Bara menekan tombol intercom dan memanggil Karina masuk.
"Iya Pak ada apa?"
Karina bisa melihat wajah Kintan yang nampak menahan tangis. Mungkin ini baru pertama kalinya ia melihat Bara marah.
"Panggil tiga calon kandidat sekretaris Saya. Dia tidak becus bekerja," kesal Bara.
Bukannya apa, Karina bahkan sudah mewanti - wanti Kintan untuk mencatat apa saja yang dibicarakan. Tapi nampaknya perempuan itu hanya terpukau dengan makanan di atas mejanya.
"Baik Pak."
Karina memgkode Kintan untuk keluar.
"Katanya ingatannya bagus, kok ditanyain nggak bisa jawab."
Kinta menatap sinis pada Karina. "Gue juga bisa kerja kayak Lo kalau sudah bertahun - tahun."
"Oyah? Sayangnya bos nggak mau lagi tuh Kamu jadi sekretarisnya."
Karina tersenyum dan melengos pergi. Bara itu tipe bos yang kalau moodnya rusak karena pekerjaan akan sulit memperbaikinya.
Paling tidak satu dendamnya terbalas sebelum ia resign dari tempat ini.
********
"Moodnya masih jelek?" tanya Karina. Mereka sudah di jalan akan pulang.
Bara hanya berdehem pelan. Pekerjaan sedang banyak - banyaknya dan ada saja yang mengacau, apa nggak ngamuk orang satu ini.
"Kita nonton yok. Atau jalan di mall gitu," ajak Karina.
"Ada film apa jam segini?"
Karina membuka hpnya mencari film apa yang akan tayang.
Mereka berjalan sambil bergandengan tangan menuju lantai bioskop, jam sudah hampir menunjukkan pukul sembilan lewat, dan film yang akan mereka tonton akan tayang setengah jam lagi.
"Nonton film ini nggak apa - apa?" tanya Karina, sejujurnya ia tak tahu harus nonton apa. Tapi gimana demi memperbaiki mood Bara yang sudah seperti perempuan yang sedang PMS.
"Iya."
"Mas masih kesal gara - gara kerjaan tadi?"
Bara yang duduk di samping Karina menggeleng.

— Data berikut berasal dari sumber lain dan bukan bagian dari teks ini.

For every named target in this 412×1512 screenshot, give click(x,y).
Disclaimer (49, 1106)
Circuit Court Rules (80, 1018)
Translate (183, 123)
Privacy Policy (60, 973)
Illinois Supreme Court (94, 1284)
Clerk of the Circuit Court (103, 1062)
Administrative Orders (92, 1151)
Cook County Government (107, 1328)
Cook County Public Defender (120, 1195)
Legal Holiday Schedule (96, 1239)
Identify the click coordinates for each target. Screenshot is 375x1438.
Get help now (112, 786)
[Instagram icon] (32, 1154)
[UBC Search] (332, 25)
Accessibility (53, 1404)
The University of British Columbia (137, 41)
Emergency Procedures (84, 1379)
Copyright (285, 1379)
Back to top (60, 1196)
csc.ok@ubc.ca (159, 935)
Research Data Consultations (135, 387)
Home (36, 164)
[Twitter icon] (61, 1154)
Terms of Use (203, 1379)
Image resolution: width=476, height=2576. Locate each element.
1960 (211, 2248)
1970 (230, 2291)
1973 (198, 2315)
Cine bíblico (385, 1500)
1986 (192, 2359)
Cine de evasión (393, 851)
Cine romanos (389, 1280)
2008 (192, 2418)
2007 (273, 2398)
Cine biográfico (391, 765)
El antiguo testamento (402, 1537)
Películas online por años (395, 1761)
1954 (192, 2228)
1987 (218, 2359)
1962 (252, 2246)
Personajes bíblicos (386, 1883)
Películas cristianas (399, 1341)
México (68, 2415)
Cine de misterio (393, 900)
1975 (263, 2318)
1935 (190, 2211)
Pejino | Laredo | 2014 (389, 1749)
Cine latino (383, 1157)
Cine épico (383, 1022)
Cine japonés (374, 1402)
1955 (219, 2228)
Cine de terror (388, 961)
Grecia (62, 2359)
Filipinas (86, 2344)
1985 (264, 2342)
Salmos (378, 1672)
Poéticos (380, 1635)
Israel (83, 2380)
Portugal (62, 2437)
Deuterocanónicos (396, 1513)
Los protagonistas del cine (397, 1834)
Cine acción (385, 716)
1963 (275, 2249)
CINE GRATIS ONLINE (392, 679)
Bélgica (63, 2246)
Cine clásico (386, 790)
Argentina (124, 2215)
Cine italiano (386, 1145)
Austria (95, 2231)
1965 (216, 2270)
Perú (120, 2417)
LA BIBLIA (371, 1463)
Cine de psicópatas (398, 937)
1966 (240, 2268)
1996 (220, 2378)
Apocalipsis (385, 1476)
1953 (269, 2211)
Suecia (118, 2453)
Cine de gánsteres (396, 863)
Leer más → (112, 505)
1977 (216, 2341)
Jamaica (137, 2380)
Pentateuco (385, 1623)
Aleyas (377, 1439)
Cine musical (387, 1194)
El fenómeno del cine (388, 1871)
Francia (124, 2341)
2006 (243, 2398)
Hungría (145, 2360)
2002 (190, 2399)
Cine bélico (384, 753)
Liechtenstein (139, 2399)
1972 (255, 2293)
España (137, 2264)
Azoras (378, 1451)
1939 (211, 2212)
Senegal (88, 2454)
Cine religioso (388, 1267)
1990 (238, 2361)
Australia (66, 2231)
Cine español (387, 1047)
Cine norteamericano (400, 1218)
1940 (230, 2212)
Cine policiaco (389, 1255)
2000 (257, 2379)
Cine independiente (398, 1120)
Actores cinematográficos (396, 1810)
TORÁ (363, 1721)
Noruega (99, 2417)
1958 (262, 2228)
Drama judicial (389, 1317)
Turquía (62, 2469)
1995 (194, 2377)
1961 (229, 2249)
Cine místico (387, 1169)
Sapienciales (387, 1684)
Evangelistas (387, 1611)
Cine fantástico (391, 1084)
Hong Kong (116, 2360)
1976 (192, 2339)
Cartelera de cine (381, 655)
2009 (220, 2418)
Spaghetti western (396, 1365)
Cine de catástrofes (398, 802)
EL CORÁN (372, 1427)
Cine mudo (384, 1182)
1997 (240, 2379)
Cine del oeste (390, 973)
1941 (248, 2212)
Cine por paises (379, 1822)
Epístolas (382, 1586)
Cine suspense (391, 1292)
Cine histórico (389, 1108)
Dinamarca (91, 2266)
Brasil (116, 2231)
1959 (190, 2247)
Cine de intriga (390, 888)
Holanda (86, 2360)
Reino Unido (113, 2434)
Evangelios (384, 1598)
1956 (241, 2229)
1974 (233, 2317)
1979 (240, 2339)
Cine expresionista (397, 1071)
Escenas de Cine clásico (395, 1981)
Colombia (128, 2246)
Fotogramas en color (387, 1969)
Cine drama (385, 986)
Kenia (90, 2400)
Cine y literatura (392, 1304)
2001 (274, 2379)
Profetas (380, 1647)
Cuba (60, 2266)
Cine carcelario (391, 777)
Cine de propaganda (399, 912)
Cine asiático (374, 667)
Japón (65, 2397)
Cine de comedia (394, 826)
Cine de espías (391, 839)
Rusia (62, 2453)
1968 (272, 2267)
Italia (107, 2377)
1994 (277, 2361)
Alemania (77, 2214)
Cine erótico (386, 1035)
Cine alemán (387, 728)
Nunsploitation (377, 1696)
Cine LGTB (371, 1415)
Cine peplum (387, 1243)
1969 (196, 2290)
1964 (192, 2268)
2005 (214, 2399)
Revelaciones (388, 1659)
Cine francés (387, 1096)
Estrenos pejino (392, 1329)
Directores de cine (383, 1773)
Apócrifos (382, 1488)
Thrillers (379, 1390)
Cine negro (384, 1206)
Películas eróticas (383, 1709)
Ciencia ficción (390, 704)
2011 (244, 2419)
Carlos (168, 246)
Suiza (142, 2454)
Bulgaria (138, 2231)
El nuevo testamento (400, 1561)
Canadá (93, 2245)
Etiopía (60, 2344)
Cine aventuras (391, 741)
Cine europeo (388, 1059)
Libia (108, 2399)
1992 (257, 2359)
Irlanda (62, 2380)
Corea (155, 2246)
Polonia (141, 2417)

"Mas cuma kepikiran apa ada yang bisa bekerja sebaik Kamu."
Karina mengusap lengan Bara. Situasi mereka serba salah, mau Karina tetap bekerja, tapi mereka akan menikah. Jelas Karina hanya bisa memilih salah satunya.
"Pasti ada. Aku bakal berusaha ngajarin mereka nanti."
Karina tersenyum, dia tahu betapa Bara sangat mencintai pekerjaannya. Mungkin karena masa lalu yang kurang baik, Bara jadi terlalu terobsesi dengan pekerjaan dan uang.
"Apa jadinya kalau Kamu resign dan hubungan Kita tidak seperti sekarang. Mas jadi kepikiran, apa semuanya akan baik - baik saja."
"Jangan pikirkan sesuatu yang nggak perlu. Oke."
Bara menurut saja, toh semua yang terjadi terasa benar sampai saat ini.
Film sudah dimulai lebih dari satu jak yang lalu. Bara? Jangan ditanya, pria itu tertidur di kursi samping Karina. Sementara gadis itu sendiri nampak tak berminat pada film action tersebut. Dia kemari hanya karena ingin menghibur Bara.
Setelah film usai, Karina dengan lembut membangunkan Bara.
"Mas, bangun. Filmnya sudah selesai."
Mata Bara mengerjap mencoba menyesuaikan dengan cahaya lampu yang sudah terang.
"Ah. Mas ketiduran."
"Nggak apa - apa. Ayo pulang," ajak Karina.
Mereka berjalan kembali ke parkiran sambil bergandengan tangan. Tanpa mereka sadari ada orang lain yang sedang memperhatikan mereka.
*********
#Typo? Mon maap.
Makasih yak buat doa - doanya. Bahagia banget dah banyak yang doain.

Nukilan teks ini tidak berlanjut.